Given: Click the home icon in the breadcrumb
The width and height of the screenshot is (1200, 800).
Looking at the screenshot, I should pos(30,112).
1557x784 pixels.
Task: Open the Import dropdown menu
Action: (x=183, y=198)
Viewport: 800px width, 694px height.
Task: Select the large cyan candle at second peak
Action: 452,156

========================================================================

Exercise aim - Nothing in the material may be left out; write it all out verbatim.

Problem solution -
Given: Click the home icon in the breadcrumb
The width and height of the screenshot is (1200, 800).
Looking at the screenshot, I should pos(30,112).
1557x784 pixels.
Task: Open the Import dropdown menu
Action: (x=183, y=198)
Viewport: 800px width, 694px height.
Task: Select the large cyan candle at second peak
Action: 452,156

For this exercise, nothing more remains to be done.